## Task item
For each line below that contains the string "computer", copy that line.

※

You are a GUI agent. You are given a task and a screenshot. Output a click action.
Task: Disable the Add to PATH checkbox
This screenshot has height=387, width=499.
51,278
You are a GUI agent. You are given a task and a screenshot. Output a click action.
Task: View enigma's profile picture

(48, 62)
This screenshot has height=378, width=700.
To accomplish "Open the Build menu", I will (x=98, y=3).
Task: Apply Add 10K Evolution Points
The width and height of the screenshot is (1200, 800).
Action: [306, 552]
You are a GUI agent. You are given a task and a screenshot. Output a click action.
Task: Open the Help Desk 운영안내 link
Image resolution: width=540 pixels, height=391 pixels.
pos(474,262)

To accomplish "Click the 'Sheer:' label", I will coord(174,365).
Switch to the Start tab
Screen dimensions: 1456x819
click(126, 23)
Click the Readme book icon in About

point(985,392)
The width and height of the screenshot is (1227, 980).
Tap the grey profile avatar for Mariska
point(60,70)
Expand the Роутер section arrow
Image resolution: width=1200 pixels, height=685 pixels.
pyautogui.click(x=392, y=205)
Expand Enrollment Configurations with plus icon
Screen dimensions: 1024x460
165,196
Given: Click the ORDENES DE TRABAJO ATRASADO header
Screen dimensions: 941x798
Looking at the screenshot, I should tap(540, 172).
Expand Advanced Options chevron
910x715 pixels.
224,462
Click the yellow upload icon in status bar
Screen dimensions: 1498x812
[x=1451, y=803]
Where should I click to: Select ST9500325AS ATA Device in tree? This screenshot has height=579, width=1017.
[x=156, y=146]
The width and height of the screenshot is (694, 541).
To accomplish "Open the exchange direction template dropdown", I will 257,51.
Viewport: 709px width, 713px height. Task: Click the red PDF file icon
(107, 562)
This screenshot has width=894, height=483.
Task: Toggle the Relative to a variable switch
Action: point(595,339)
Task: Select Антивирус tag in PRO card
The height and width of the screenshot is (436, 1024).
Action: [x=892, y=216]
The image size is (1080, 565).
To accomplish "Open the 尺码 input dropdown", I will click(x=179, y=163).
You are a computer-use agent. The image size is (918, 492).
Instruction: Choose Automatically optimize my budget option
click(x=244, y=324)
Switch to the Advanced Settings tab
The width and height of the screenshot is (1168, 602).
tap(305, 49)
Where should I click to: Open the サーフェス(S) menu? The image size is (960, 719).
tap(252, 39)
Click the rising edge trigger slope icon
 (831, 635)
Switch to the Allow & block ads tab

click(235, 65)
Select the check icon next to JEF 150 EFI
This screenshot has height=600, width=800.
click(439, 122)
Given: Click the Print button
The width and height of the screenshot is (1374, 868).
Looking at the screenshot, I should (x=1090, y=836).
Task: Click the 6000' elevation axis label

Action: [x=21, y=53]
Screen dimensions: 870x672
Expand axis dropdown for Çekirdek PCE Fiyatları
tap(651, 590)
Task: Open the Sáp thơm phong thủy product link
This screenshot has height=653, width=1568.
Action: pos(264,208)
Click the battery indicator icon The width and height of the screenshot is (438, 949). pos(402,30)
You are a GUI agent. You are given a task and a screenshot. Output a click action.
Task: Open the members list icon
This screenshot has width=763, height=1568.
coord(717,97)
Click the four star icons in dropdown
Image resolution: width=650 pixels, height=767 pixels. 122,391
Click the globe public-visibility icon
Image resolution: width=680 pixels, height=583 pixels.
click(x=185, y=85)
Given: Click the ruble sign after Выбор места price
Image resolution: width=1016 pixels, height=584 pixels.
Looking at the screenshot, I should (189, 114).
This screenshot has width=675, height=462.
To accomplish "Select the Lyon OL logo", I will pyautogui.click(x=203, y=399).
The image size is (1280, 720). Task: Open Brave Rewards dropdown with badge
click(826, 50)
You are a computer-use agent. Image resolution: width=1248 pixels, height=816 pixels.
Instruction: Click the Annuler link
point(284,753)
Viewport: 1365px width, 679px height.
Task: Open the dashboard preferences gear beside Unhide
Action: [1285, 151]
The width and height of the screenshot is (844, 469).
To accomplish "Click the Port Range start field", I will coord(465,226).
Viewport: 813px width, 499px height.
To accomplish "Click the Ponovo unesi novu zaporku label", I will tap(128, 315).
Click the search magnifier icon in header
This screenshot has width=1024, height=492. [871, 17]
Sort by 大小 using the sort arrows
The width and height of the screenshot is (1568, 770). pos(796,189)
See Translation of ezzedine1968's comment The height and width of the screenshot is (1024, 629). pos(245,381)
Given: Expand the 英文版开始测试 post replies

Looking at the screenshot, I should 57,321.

※

## Output for this task
You are a computer-use agent. The image size is (918, 492).
You are a computer-use agent. Image resolution: width=1248 pixels, height=816 pixels.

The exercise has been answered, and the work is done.